Among the other questions that need answers, Fauci said:
* How long does the benefit of the vaccine last?
* Will booster shots be needed?
* Can the efficacy be boosted above the 30% level?
* How well will the approach work in high-risk groups, such as men who have sex with men, or injection drug users?
* Will the approach work against all subtypes of HIV?
"We have a great deal of work ahead of us," Fauci said.
"But today I have a renewed sense of optimism -- cautious optimism -- at the possibility of improving on these encouraging results," he said, "and ultimately developing a highly effective vaccine to protect against HIV infection."

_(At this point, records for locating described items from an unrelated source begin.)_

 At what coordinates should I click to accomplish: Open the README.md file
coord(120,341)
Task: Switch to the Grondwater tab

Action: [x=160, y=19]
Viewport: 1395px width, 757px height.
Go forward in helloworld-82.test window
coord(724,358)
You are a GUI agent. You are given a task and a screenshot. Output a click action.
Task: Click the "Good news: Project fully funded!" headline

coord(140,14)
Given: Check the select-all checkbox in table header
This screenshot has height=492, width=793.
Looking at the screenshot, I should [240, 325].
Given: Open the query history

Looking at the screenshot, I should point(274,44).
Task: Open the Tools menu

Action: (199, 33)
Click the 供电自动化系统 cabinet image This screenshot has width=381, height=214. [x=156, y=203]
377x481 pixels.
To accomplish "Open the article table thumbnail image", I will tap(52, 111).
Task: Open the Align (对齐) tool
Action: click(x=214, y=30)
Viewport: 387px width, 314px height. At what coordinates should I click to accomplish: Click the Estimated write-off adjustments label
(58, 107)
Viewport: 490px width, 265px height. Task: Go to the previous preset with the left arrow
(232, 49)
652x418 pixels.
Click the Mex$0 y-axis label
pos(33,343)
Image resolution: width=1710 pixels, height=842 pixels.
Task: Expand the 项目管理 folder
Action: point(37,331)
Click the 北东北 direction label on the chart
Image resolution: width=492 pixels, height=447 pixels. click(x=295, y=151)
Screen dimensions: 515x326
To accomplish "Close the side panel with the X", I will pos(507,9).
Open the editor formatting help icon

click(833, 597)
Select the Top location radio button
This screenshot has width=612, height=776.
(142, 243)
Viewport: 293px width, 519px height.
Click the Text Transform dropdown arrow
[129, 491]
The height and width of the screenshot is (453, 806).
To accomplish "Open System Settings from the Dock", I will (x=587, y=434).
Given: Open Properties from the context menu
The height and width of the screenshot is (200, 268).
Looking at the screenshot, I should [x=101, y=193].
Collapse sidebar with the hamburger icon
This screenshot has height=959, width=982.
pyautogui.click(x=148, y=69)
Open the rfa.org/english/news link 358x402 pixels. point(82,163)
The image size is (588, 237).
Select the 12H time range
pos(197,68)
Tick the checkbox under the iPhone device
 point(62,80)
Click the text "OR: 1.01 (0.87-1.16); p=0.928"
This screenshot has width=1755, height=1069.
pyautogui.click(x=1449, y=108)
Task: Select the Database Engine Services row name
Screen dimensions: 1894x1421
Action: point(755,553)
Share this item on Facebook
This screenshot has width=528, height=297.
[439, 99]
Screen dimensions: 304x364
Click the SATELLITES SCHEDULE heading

It's unlikely, however, that this vaccine candidate will go to the FDA for licensing, if only because the trial itself was not set up to provide the kind of data the agency requires, according to Col. Nelson Michael, MD, PhD, director of the U.S. Military HIV Research Program.
Also -- even in places where the incidence of HIV is high -- a 31% benefit is not enough to justify using a vaccine, Bernstein said.
The trial randomized 16,395 community volunteers from the central Thai provinces of Chon Buri and Rayong, rather than high-risk groups, as many other vaccine studies have done.
In the final analysis, there were 74 infections in the placebo arm, compared with 51 in the vaccine arm, a difference that was significant at P=0.039 with a 95% confidence interval from 1.1% to 52.1%.
The trial tested a so-called "prime-boost strategy" using two different medications.
The first, dubbed ALVAC-HIV, was a canarypox virus, engineered so it could not cause disease, and modified to carry synthetic versions of three HIV genes, known as gag, env, and pro.
Volunteers were given four injections of ALVAC-HIV over six months or a matching placebo.
At the last two injections, they were also given a shot of AIDSVAX B/E (or placebo) -- a vaccine candidate that had been tested on its own and found to be safe, but without benefit. After the six-month vaccination phase, the volunteers were followed for three years, with HIV testing every six months.
The AIDSVAX B/E contains an HIV protein known as gp120.
The idea was to prime the immune system with the first vaccine and then boost it with the second. Researchers hoped to elicit both antibodies to HIV and killer T cells that would destroy the virus.
Both medications contained HIV fragments from subtype B -- common in Europe and North America -- and subtype E, found in Thailand and Southeast Asia.
It does not contain elements of the so-called clade C HIV strain, which is the main subtype found in Africa, where an estimated 22 million people are living with HIV -- 67% of the global total.
The trial was controversial when it started, largely because of the previous failure of the AIDSVAX component.
"There were many prominent scientists who thought this trial should not go forward," Bernstein said, and even supporters could not have predicted the outcome, especially the discordant results of the two endpoints.
"Like all good experiments, (the trial) raises more questions than it answers," he said.